Delaware Liberal

Anna Quindlen’s Classy and Optimistic Goodbye to ‘Newsweek’

It really doesn’t get any classier than this.  Reading submissions from outstanding young reporters vying for the Livingston Prize convinced Quindlen that new voices needed to be heard:

The last bit of evidence arrived in the form of three binders of news clippings. Because all the submissions for the Livingston Awards have to come from reporters under the age of 35, looking at the dates of birth on the entry forms for the finalists was like a stroll through my own past.

This young man was born the year I graduated from college, that young woman just about the time I became a reporter at The New York Times, this one when I was covering city hall, that one when I was writing my first column.

Needless to say, this made me feel really old.

But my second response to reading over the stories was delight. They were so thoroughly reported, so well written. Whether local, national or international news, they were just what journalism ought to be. The next time anyone insists the business won’t survive I may bash him with one of these binders, which are heavy with hope for the future.

They also made me think again about my own future. These clippings thoroughly ratified a decision I began to make a year or so ago, that has led me here, to my last LAST WORD column for NEWSWEEK.

It’s a shame that someone as acutely perceptive as Quindlen recognizes the problem that far less acute pundits dismiss (yes, David Broder, ‘bulo means you) as jealousy or something.

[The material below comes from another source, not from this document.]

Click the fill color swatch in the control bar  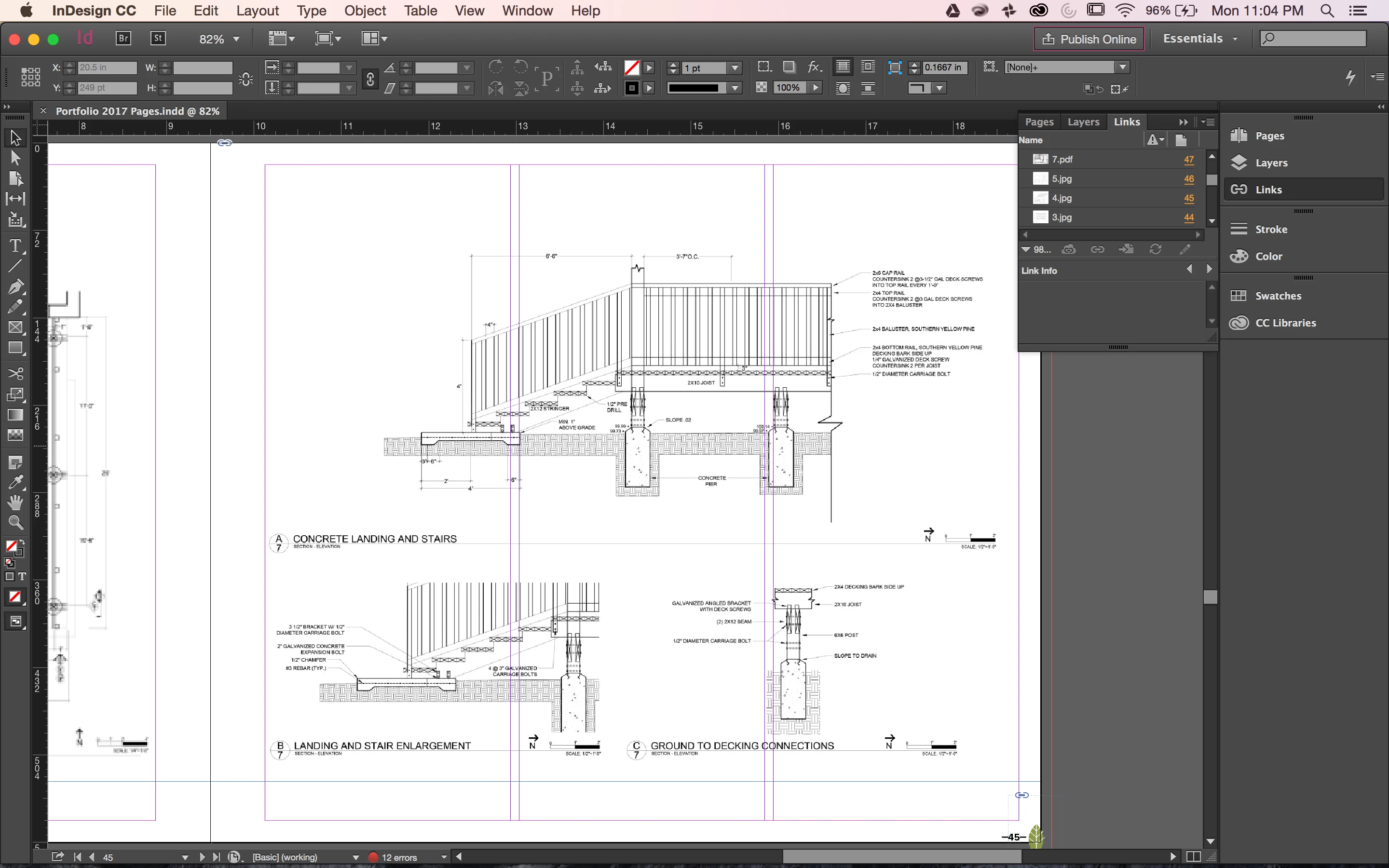point(631,68)
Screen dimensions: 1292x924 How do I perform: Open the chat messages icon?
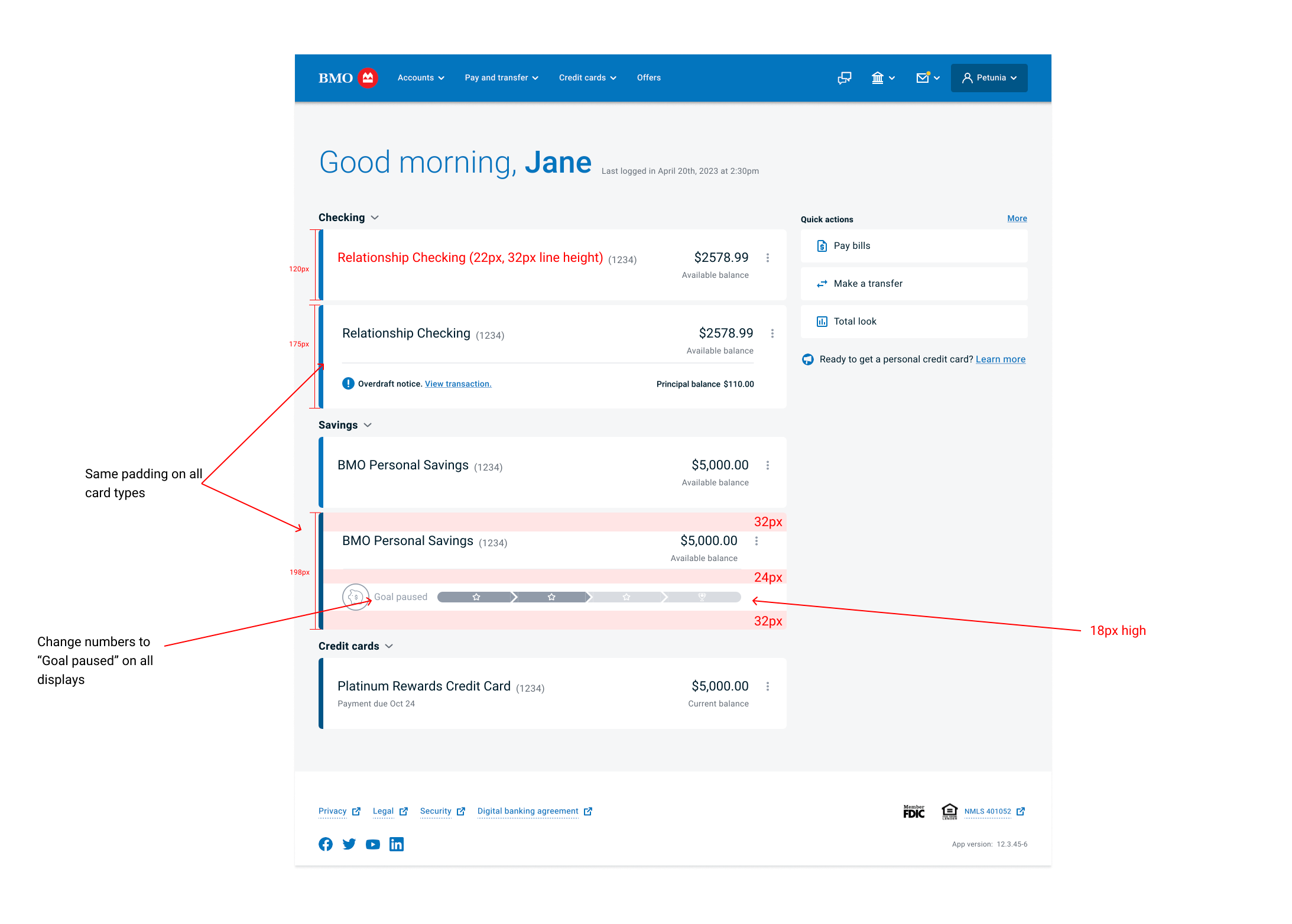[x=844, y=78]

It’s particularly glaring when this generational stall happens in the news business, which constantly remakes itself in the image and likeness of the world. And it is egregious when it happens in the small subset of the pundit class, which is supposed to take the nation’s temperature. It’s undeniable: America’s opinionators are too white and too gray. They do not reflect our diversity of ethnicity and race, gender and generation. They do not reflect the diversity of opinion, either, mainly because most are part of an echo chamber of received wisdom that takes place at restaurant tables in New York and Washington. 

With the kind of talented reporters that Quindlen cites, journalism will survive and even flourish with or without newspapers. Or newsmagazines. The news deliverers are here. The new delivery system(s) will inevitably follow. People will read good work. Like Quindlen’s.